Report each line of the records below that uses the word "click".

[Stored records]
━━━━
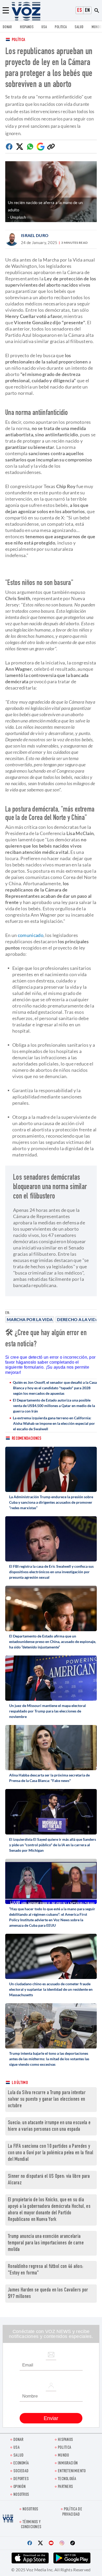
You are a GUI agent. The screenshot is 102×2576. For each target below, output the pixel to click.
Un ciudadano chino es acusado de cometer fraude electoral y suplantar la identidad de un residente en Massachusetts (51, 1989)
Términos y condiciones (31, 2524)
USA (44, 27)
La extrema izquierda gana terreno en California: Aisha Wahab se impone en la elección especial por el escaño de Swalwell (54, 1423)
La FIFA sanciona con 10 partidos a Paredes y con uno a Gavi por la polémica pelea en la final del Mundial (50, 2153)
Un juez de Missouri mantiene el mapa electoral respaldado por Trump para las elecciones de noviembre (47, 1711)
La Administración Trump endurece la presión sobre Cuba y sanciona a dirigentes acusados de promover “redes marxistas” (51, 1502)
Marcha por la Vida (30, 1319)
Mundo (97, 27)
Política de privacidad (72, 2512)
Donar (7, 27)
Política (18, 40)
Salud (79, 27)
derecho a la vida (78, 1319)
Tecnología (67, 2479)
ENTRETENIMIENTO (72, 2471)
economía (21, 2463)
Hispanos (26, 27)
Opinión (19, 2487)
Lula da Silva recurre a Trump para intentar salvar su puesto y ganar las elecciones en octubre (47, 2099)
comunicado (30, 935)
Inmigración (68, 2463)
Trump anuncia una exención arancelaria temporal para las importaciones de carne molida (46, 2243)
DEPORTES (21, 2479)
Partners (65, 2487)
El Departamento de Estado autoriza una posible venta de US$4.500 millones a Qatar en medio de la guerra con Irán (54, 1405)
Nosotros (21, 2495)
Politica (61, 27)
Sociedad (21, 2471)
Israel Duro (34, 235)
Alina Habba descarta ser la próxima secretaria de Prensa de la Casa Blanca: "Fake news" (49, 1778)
━━━━
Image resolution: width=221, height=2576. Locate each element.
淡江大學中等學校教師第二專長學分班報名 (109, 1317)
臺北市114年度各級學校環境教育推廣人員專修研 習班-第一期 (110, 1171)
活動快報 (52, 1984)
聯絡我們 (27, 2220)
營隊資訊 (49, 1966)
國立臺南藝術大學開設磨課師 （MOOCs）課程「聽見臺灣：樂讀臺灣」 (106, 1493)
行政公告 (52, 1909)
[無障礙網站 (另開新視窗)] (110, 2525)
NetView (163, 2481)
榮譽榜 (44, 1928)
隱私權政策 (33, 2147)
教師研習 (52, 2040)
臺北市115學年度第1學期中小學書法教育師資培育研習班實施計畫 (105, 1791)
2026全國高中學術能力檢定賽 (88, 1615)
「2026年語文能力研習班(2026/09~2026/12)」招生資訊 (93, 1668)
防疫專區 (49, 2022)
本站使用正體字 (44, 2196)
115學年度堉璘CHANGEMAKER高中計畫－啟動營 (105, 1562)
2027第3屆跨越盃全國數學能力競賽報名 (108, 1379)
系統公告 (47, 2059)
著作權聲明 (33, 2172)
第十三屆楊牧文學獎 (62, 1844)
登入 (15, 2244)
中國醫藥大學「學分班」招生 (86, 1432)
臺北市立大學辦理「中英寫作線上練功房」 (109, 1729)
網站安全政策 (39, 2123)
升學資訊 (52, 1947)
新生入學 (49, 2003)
━━━━
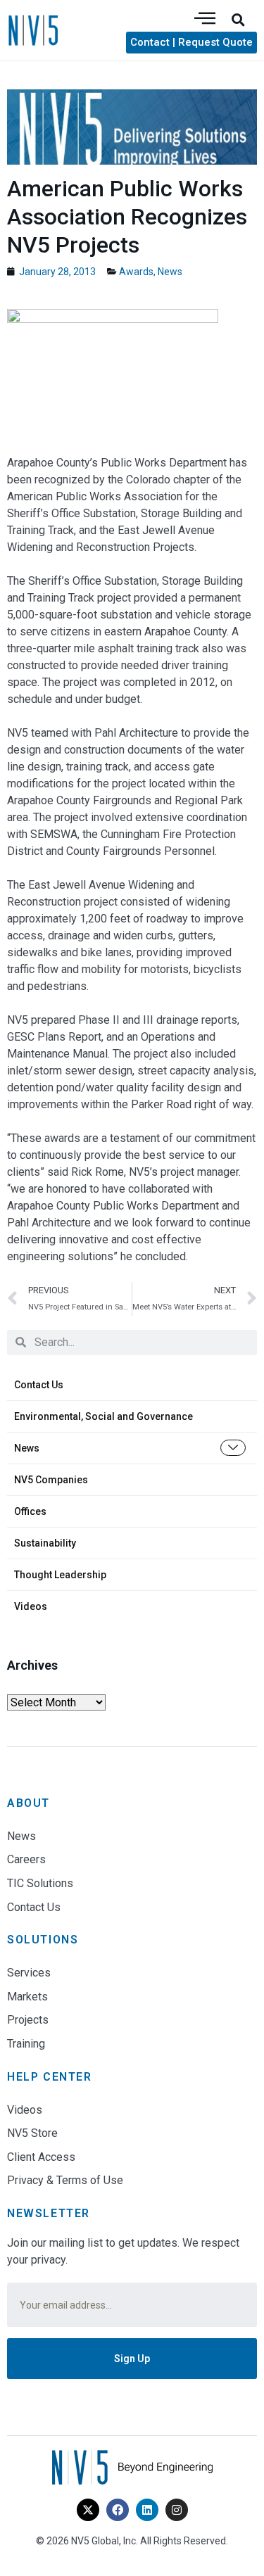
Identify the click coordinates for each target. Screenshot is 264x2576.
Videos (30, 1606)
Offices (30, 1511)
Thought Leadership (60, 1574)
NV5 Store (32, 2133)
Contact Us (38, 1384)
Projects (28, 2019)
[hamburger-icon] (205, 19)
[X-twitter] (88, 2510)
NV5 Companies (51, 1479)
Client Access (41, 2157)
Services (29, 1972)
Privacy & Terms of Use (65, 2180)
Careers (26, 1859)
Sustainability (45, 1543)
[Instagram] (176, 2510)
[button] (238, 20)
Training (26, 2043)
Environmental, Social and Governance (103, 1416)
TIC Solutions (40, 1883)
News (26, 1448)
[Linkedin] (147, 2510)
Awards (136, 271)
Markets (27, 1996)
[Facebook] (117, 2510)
━━━━
**Your response:**
You are a GUI agent. The screenshot is 102×2576. For each target below, output the pixel to click.
Identify the click coordinates for each target. Screenshot is 264x2576.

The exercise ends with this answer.